**** LESETEXT ****

Morgenjournal 27.04.2010

Geschlossene Blöcke

Dass König Albert II. nichts anderes übrig geblieben ist, als den Rücktritt des Ministerpräsidenten Yves Leterme anzunehmen, verschärft schlagartig die belgische Krise. Denn in Belgien stehen jetzt die Parteien, egal ob Christdemokraten, Liberale oder Sozialdemokraten, entlang nationaler Frontlinien gegeneinander. Die flämischen Parteien machen geschlossen Block gegen die französisch sprechenden Wallonen und umgekehrt. Die verzweifelten Vermittlungsversuche des angesehenen Ex-Premiers Jean-Luc Dehane, der in beiden Volksgruppen anerkannt wird, sind gescheitert.

Neuwahl kurz vor EU-Vorsitzperiode

Nachdem alle Kompromissversuche gescheitert sind, muss König Albert II. entscheiden, ob es noch Sinn macht, eine neue Regierungsbildung zu versuchen oder ob Neuwahlen unvermeidlich sind. Die müssten wahrscheinlich Anfang Juni stattfinden, drei Wochen vor der am 1.Juli beginnenden belgischen Präsidentschaft in der Europäischen Union.

Präsidentschaft ohne fixe Regierung?

Schlagartig sind in den letzten Tagen wieder separatistische Parteien vom rechten Rand in den Vordergrund getreten, die für ein unabhängiges Flandern werben. Schneiden sie gut ab bei Wahlen, dann wird eine Regierungsbildung extrem schwierig und kaum innerhalb weniger Wochen abzuschließen sein. Belgien müsste seine Präsidentschaft ohne fixe Regierung beginnen, ein ziemliches Horrorszenario.

Ständiger Präsidenten als sicherer Anker

Für die EU beruhigend ist, dass es dank des Reformvertrages auch den ständigen Ratspräsidenten Herman van Rompuy gibt, der ebenfalls aus Belgien kommt. Ihm traut man zu, auch ohne klare Verhältnisse im belgischen Brüssel das Brüssel der EU funktionstüchtig zu halten.

Ende der Kompromisse?

In Belgien war es in der Vergangenheit immer so, dass sich auch in den verfahrensten innenpolitischen Krisen ein erfolgreicher Vermittler gefunden hat, der eine Eskalation des Streits zwischen den Volksgruppen verhindert hat. Diese Kompromissfähigkeit scheint zu schwinden. Die Sorge ist unüberhörbar, dass aus der Regierungskrise diesmal eine belgische Regimekrise werden könnte.

**** BEREITGESTELLTE EINTRÄGE ****

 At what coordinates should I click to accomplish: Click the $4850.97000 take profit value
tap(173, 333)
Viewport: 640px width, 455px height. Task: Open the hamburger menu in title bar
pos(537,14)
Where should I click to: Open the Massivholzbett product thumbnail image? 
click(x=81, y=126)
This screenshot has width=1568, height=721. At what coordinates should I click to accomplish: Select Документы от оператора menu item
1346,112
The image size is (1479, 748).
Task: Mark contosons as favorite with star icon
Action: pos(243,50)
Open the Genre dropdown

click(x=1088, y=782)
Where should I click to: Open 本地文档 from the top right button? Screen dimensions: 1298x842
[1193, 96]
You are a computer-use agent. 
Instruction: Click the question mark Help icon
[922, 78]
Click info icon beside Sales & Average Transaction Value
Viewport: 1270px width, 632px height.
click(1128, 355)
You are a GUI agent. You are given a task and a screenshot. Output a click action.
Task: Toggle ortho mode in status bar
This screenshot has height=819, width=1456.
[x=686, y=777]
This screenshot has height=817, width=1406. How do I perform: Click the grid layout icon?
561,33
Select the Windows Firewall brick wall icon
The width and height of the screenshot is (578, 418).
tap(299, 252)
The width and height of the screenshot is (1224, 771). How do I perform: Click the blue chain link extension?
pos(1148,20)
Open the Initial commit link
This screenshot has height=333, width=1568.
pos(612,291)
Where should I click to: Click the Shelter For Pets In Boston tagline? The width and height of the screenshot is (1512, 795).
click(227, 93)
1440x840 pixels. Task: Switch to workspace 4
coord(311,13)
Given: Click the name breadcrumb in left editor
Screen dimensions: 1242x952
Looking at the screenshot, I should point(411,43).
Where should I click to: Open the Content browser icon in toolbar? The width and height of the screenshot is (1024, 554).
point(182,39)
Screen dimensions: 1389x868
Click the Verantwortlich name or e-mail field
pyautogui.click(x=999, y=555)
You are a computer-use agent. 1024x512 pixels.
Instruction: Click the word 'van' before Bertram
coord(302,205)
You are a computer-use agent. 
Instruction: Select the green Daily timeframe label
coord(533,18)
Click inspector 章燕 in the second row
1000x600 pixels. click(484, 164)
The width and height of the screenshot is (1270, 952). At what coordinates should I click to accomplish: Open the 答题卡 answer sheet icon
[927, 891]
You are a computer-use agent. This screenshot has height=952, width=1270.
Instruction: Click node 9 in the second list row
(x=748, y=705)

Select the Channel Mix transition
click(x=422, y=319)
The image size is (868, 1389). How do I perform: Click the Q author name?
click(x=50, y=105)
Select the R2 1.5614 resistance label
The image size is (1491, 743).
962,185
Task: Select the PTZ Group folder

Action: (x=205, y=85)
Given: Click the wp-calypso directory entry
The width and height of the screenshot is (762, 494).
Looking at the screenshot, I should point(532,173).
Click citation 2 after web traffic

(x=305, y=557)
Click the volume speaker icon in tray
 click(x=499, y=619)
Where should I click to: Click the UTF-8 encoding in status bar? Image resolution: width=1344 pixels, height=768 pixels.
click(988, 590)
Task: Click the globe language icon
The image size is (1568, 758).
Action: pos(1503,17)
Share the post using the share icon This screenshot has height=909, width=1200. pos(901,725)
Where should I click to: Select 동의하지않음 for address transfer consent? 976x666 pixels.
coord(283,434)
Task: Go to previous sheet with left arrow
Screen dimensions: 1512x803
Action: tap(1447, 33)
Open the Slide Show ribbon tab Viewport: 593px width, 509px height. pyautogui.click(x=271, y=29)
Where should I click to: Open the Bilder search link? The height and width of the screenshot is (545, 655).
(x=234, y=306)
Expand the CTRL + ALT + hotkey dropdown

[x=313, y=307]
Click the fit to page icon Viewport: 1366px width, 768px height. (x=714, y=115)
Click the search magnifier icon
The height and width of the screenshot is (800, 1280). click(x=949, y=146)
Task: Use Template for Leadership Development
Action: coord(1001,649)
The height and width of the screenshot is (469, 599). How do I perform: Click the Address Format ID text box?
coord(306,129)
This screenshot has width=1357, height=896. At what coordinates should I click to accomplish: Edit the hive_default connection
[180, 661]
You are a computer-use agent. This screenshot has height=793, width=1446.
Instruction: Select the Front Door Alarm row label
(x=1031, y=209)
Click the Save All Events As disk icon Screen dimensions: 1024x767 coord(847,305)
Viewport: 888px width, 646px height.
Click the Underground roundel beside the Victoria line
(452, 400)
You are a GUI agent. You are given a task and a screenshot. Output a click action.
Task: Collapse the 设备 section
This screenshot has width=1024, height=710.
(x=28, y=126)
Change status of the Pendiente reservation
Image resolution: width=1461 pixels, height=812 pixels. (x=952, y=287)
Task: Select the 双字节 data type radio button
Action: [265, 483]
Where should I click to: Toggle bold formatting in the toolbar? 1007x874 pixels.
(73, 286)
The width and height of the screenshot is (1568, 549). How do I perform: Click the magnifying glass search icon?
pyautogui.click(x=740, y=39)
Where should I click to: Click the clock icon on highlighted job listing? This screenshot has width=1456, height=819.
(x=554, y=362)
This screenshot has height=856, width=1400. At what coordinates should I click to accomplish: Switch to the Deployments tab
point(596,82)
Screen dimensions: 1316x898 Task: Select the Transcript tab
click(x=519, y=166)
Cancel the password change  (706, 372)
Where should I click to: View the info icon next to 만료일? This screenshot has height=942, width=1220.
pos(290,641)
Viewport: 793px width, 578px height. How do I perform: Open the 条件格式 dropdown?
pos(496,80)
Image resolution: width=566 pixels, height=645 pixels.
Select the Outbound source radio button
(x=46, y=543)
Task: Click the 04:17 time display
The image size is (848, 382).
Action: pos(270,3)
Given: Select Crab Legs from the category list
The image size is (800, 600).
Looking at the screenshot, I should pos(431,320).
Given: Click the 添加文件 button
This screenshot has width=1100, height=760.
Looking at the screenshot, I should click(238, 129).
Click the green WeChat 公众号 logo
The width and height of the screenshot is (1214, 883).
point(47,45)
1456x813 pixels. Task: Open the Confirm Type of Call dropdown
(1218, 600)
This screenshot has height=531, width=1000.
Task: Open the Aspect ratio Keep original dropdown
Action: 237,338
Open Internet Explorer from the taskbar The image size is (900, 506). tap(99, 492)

****

# [ZU LÖSENDE AUFGABE]
Schreibe den Abschnitt des Textes über die belgische Regierungskrise von "Dass König Albert" bis "wird, sind gescheitert." noch einmal ab. Ändere dabei "verzweifelten" in "hartnäckigen".

# [ANTWORT]
Dass König Albert II. nichts anderes übrig geblieben ist, als den Rücktritt des Ministerpräsidenten Yves Leterme anzunehmen, verschärft schlagartig die belgische Krise. Denn in Belgien stehen jetzt die Parteien, egal ob Christdemokraten, Liberale oder Sozialdemokraten, entlang nationaler Frontlinien gegeneinander. Die flämischen Parteien machen geschlossen Block gegen die französisch sprechenden Wallonen und umgekehrt. Die hartnäckigen Vermittlungsversuche des angesehenen Ex-Premiers Jean-Luc Dehane, der in beiden Volksgruppen anerkannt wird, sind gescheitert.